Returning from captivity through Fleurus in Belgium following the eventual armistice, Charles helped the townspeople and soldiers badly hurt by the explosion of a munitions train and created a temporary hospital in the local convent.
Then, on repatriation to England, then Lieutenant Charles Carey McPhee travelled throughout the UK meeting and comforting the families of the young men he’d buried. With the London YMCA, he looked after Australian servicemen after the war and organised entertainment for the troops as he finally set sail back to Australia in 1919 – settling in Dandenong.
Later, during World War II, Charles left his family of six (my grandmother, Gwen, being the second oldest) to drive a YMCA truck to Darwin so he could organise entertainment, and again support the troops.
Gwen told the Dandenong Historical Society in 1985 of one her father’s experiences in Darwin, when he was no longer an enlisted soldier.
“At one stage, while the Japanese were bombing, he had just arrived at the RAAF base.
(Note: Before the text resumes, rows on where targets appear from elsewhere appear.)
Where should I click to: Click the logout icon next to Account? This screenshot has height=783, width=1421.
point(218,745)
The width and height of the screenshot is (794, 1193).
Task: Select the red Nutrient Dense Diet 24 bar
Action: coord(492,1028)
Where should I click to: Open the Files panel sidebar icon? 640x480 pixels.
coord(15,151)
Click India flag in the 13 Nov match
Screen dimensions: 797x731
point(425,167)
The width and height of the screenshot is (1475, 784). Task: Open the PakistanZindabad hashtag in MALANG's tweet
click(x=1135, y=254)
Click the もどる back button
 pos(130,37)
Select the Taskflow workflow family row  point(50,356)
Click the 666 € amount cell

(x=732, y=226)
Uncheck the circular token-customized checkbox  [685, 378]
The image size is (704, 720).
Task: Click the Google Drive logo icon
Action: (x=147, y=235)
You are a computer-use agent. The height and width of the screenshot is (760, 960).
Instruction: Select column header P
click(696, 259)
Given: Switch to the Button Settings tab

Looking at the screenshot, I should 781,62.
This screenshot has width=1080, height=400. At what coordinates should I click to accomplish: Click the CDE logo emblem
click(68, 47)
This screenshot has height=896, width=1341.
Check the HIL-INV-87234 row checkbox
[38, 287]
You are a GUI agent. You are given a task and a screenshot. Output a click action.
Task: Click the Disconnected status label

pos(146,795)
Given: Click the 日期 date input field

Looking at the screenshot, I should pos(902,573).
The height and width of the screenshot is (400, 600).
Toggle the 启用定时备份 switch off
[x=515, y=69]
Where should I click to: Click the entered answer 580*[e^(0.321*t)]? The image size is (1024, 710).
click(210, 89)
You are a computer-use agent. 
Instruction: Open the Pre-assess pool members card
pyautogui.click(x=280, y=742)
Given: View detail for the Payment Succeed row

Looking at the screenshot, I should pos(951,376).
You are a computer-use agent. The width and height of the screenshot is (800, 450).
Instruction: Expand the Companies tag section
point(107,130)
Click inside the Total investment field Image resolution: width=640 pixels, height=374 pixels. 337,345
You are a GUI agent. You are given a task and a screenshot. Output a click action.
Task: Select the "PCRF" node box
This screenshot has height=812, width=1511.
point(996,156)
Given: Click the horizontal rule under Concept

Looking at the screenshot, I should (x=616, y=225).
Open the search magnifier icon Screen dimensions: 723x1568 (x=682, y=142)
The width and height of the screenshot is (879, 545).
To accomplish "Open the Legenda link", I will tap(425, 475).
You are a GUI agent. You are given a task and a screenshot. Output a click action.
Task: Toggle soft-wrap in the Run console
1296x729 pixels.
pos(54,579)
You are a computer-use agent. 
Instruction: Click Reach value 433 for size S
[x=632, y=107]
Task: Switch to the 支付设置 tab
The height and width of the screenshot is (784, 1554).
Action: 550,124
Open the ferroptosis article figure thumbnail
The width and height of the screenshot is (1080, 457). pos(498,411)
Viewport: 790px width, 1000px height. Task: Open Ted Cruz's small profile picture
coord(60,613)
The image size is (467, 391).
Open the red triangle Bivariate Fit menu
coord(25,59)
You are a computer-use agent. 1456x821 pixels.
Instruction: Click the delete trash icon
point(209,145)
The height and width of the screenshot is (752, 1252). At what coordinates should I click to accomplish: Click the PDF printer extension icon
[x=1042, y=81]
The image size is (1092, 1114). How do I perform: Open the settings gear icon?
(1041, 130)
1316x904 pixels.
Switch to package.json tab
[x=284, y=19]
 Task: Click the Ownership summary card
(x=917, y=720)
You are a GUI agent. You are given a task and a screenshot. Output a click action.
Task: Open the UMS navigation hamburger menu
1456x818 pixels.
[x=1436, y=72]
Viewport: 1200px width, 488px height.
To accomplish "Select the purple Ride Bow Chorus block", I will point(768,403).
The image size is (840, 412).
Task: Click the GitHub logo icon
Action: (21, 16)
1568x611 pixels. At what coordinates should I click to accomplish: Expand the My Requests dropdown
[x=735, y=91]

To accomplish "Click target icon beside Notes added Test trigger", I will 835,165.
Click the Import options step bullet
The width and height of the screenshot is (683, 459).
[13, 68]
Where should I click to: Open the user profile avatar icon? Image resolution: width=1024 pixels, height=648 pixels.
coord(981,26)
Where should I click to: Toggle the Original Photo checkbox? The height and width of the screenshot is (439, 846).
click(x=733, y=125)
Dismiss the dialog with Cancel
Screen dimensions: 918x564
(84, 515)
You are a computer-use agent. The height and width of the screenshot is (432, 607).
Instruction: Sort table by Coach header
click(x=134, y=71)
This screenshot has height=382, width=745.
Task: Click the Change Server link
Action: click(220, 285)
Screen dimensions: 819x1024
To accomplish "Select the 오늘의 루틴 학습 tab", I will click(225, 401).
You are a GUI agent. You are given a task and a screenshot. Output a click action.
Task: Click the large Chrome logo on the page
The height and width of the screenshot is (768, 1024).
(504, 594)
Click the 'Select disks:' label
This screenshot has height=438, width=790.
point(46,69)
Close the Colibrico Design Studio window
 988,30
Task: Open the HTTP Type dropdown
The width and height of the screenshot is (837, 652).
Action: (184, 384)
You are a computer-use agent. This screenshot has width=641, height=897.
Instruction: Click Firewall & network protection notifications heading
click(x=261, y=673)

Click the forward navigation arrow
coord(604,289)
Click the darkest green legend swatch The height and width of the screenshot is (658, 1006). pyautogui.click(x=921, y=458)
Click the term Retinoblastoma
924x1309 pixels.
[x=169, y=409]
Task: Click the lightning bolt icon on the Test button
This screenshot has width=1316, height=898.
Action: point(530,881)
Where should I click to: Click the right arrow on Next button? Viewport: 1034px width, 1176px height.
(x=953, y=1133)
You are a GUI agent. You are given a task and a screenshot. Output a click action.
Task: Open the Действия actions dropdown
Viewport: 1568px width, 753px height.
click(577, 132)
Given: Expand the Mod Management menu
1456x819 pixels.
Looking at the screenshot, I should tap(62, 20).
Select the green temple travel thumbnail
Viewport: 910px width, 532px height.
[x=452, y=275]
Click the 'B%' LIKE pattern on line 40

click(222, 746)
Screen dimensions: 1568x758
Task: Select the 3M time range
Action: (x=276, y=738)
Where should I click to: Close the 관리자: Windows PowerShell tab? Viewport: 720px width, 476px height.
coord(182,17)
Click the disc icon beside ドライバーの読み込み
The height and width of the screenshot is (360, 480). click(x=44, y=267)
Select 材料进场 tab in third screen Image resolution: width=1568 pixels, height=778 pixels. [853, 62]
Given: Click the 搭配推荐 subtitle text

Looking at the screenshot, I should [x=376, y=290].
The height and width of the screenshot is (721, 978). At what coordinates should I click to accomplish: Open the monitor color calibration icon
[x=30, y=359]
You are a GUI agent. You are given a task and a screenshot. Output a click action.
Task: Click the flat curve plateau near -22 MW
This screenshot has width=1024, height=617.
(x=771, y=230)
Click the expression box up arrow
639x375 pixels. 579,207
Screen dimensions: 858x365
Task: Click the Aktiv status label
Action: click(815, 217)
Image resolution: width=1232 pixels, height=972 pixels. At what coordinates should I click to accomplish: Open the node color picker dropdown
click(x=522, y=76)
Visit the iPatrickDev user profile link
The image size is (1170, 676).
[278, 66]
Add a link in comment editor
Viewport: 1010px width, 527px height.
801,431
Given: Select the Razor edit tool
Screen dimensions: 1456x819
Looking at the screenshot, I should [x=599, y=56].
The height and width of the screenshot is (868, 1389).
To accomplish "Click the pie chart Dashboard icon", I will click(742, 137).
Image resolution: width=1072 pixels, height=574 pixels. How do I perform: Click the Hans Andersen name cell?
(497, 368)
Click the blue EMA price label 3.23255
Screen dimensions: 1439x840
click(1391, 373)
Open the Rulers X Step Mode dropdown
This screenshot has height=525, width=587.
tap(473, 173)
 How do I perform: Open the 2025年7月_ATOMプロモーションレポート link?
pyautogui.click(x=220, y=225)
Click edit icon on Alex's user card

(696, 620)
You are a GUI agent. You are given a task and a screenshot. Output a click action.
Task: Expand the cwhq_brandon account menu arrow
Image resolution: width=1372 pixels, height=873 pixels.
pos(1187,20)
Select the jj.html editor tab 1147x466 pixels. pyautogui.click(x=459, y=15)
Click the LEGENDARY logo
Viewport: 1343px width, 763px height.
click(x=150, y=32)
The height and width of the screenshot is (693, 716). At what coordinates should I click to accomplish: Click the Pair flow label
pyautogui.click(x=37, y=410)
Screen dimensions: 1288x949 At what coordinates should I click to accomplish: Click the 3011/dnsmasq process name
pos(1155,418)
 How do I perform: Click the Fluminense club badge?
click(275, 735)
A bomb exploded at the rear of his truck and the tail lodged in the back of the vehicle. One guard thought he had been blown up and when Dad returned six weeks later, this man fainted.”
Charles battled his declining health after World War II and passed away in Melbourne on 29 May, 1957, almost fittingly among his friends at Regimental Headquarters.
“He was full of faith and gratitude for the life that had been his,” Gwen said of her father.
In recent weeks, my mum, Sue Jarvis, has used some of Charles’s photographs of his time at Fleurus to create a painting ‘From Convent to Hospital, the healing of Fleurus’.
The piece is a finalist in the 2015 Anzac Prize, St Andrews Hospital in Brisbane. The theme of the exhibition is ‘Healing After Conflict’.
“Although difficult to execute,” mum said, “the painting (using four images) will always be a tribute to a ‘man of peace’.”
I’d like to think his spirit lives on.